In einer Demokratie können sich Bürger selbst Verbote auferlegen
Es würde die Marktwirtschaft wie die Demokratie beschädigen, starrköpfig die derzeitige Umwelt- und Klimapolitik der Selbsttäuschung fortzuführen. Die Erderwärmung zu drosseln, erfordere „beispiellose Veränderungen in sämtlichen Bereichen der Gesellschaft“, einen Wandel auch „in menschlichem Verhalten und Lebensstilen“ so die wachrüttelnde Botschaft des Weltklimarats Intergovernmental Panel on Climate Chance (IPCC). Roger de Weck betont: „Demokratie ist die einzige Staatsform, in der sich Bürgerinnen und Bürger letztlich selbst Gebote und Verbote auferlegen können. Und diese neue Herausforderung spricht nicht etwa für weniger, sondern für mehr Demokratie.“ Nicht selten dient China als Beispiel dafür, wie rasch eine Diktatur Maßnahmen zum Schutz der Umwelt treffen könne. Aber: Nur in einer diktatorischen Volksrepublik konnte das Regime die Umweltzerstörung zuvor dermaßen auf die Spitze treiben. Roger de Weck ist ein Schweizer Publizist und Ökonom.
Andrea Römmele fordert mehr Zukunftsmut
In einer Demokratie können die Bürger die Zukunft mitgestalten. Denn in der Regel kündigen sich große politische, ökonomische oder gesellschaftliche Veränderungen an. Sie vollziehen sich prozesshaft und langsam. Viele akute Krisen und disruptive Ereignisse sind nur die sichtbare Folge eines schon lang andauernden Trends, den die Wissenschaft schon früh vorgezeichnet hat. Diese Trends gilt es zu verstehen, zu durchdenken und mögliche Konsequenzen daraus abzuleiten. Das ist der Ausgangspunkt des neuen Buchs „Demokratie neu denken“ von Andrea Römmele. Deutschland, Europa und die Welt stehen an der Schwelle zu einer neuen Ära. Das Zeitalter westlicher Vorherrschaft geht zu Ende. Rechtspopulistische Parteien fordern die Demokratien heraus. Andrea Römmele ist Professorin für Politische Kommunikation und Vizepräsidentin an. der Hertie School in Berlin.

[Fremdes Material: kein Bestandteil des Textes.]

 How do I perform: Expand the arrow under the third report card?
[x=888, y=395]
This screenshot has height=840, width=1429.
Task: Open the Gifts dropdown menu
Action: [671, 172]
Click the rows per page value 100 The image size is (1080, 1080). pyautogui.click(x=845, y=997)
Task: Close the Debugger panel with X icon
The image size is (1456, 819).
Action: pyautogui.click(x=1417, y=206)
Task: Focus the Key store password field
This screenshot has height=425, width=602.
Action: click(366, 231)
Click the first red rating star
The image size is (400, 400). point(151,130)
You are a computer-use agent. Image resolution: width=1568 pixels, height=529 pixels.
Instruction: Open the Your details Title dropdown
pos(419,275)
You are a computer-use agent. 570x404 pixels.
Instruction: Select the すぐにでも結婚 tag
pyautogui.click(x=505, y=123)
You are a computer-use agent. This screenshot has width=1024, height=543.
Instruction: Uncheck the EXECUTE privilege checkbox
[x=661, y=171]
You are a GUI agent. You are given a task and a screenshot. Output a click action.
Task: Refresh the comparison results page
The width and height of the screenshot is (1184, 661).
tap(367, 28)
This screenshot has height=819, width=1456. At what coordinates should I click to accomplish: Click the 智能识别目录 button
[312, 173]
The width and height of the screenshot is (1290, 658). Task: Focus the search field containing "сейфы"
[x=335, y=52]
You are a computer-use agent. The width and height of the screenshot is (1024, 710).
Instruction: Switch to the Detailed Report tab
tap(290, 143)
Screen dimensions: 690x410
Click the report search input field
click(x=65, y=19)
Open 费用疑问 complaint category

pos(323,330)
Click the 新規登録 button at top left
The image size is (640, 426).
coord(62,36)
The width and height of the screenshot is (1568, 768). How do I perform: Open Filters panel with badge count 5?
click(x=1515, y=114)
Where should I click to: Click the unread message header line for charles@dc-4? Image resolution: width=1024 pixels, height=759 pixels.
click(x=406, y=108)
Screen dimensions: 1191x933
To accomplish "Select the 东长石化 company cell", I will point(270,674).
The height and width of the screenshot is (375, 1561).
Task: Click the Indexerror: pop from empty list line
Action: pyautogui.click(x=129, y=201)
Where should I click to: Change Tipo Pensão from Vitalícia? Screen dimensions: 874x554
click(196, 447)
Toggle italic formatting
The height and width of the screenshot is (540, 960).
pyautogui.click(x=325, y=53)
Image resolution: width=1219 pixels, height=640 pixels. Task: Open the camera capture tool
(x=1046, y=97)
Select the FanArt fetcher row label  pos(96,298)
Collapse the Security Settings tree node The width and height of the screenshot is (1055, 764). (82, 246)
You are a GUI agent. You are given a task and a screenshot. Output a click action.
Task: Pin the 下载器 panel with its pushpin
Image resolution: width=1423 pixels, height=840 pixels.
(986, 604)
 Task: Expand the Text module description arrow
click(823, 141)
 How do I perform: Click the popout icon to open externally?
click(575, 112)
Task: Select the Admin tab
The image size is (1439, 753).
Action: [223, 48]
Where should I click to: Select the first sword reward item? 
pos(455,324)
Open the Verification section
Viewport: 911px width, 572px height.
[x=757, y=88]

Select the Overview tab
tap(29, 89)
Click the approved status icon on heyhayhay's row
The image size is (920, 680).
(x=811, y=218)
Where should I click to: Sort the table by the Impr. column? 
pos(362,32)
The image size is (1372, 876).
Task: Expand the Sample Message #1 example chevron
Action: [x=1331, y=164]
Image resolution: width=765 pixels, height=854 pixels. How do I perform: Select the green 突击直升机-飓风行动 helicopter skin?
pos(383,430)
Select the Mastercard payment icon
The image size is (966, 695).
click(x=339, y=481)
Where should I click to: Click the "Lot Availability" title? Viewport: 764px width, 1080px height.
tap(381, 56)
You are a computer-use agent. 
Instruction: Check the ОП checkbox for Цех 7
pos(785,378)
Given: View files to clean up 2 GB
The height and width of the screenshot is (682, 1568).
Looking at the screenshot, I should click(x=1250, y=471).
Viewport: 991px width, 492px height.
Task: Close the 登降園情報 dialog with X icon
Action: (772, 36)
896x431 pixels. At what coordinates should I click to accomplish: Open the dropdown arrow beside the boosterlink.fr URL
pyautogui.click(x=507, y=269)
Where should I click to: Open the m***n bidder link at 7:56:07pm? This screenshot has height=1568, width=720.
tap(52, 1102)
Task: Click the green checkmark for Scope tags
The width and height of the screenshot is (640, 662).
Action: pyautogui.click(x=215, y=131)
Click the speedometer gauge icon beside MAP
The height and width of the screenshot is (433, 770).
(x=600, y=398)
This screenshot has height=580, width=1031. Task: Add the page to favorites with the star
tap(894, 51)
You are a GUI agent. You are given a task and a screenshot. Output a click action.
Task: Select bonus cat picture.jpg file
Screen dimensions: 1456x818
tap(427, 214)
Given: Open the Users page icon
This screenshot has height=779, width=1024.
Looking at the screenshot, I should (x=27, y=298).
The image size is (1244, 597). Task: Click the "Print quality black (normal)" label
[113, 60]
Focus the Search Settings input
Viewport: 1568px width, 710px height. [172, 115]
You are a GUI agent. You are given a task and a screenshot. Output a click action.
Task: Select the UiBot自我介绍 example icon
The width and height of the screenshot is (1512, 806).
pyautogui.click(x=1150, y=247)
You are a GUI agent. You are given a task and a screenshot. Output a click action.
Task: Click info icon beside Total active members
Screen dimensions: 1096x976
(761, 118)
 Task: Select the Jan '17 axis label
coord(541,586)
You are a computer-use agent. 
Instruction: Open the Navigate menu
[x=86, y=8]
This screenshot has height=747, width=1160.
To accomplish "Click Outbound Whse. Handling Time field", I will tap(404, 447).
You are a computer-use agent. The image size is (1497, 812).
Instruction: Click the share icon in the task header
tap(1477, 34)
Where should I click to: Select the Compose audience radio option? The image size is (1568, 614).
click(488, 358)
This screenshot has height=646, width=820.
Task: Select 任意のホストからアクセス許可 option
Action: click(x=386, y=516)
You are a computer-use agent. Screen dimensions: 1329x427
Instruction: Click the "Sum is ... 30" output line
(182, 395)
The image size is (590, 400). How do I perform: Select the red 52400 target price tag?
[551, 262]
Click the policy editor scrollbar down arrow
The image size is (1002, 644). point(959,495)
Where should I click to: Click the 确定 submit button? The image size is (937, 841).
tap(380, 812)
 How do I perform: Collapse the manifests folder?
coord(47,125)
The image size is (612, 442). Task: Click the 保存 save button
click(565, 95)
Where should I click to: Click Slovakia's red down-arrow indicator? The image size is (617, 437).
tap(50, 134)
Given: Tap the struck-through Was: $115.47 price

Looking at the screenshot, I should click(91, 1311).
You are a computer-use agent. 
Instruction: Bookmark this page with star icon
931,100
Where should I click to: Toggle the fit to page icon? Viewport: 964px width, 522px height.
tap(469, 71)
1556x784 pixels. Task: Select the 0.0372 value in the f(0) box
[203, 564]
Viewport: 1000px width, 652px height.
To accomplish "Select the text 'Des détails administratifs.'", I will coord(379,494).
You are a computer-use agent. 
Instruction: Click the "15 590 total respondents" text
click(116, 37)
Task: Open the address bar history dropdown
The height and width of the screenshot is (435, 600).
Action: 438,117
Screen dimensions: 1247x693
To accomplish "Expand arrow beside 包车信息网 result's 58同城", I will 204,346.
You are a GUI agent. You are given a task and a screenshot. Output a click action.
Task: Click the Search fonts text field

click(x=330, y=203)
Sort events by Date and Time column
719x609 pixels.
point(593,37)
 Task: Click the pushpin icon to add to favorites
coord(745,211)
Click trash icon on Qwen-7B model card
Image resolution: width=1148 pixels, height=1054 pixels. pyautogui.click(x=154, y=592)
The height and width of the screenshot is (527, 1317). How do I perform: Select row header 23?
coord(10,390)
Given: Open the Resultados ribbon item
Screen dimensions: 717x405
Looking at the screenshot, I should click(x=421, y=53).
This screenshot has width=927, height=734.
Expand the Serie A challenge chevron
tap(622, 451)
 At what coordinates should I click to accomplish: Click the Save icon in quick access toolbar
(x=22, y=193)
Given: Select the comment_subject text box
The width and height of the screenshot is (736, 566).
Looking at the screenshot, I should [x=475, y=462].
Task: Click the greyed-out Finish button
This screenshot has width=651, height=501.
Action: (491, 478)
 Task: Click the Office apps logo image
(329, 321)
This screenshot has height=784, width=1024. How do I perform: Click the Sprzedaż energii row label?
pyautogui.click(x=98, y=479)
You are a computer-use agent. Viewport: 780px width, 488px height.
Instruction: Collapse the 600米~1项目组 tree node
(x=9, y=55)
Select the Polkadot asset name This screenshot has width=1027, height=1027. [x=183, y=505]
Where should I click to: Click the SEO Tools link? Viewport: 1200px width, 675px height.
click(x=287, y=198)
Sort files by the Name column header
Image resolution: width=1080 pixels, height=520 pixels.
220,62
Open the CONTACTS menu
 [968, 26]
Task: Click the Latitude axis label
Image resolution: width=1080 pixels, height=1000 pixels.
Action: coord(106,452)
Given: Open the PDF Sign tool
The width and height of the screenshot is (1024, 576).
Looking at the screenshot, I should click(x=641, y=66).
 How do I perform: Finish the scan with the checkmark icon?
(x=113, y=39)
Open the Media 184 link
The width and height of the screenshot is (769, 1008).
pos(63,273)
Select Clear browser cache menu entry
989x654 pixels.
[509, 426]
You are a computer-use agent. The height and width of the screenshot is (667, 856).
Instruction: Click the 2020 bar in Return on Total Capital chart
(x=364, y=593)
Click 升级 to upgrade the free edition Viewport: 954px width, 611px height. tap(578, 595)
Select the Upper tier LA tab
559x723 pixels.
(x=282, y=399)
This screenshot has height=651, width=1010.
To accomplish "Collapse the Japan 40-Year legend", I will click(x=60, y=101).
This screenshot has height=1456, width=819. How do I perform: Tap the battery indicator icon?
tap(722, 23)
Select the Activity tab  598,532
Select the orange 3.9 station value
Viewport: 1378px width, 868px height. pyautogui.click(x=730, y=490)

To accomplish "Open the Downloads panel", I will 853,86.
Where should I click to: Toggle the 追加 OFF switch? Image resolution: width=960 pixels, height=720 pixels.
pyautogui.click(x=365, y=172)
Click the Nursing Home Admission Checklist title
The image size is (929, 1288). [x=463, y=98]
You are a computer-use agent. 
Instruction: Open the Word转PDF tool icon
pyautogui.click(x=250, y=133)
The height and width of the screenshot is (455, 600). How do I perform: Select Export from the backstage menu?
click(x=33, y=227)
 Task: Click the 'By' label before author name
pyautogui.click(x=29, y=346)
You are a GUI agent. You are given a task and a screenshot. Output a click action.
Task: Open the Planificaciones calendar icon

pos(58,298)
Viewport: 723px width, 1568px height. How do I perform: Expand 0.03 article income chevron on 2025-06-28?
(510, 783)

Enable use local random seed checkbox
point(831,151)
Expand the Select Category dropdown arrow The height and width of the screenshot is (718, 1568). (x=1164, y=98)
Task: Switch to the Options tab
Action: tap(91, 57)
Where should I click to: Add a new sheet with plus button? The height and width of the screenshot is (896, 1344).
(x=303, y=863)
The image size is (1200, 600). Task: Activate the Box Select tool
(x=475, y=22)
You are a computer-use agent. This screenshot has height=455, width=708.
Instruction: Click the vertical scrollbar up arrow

Ihre Arbeitsschwerpunkte sind Demokratie, Wahlen und politische Parteien.
Die Emanzipierten solidarisieren sich in wachsenden Bündnissen
In der Gegenwart präsentieren Soziale Netzwerke viel unreflektierten Mist, schlecht Informierte, Selbstdarstellung, Wut und Hass. Aber sie sind auch der Ort eines neuen Gewissens, das Menschen daran erinnert, dass es die Interessen, das Engagement und eine Achtsamkeit für die Belange von Individuen gibt, die früher nicht gehört wurden. Hadija Haruna-Oelker ergänzt: „Es ist ein Ort, dem Medien heute vermehrt Gehör schenken, und der deshalb in den Mainstream, in das breite Publikum, also in die Mitte gewandert ist. Und auch, wenn sich manche in Kämpfen verlieren, hat auch diese Art der Auseinandersetzung seine Berechtigung.“ Denn solange eine Anerkennung der Anliegen bestimmter Gruppen nicht selbstverständlich ist, wird es Identitätspolitik geben. Hadija Haruna-Oelker lebt als Autorin, Redakteurin und Moderatorin in Frankfurt am Main. Hauptsächlich arbeitet sie für den Hessischen Rundfunk.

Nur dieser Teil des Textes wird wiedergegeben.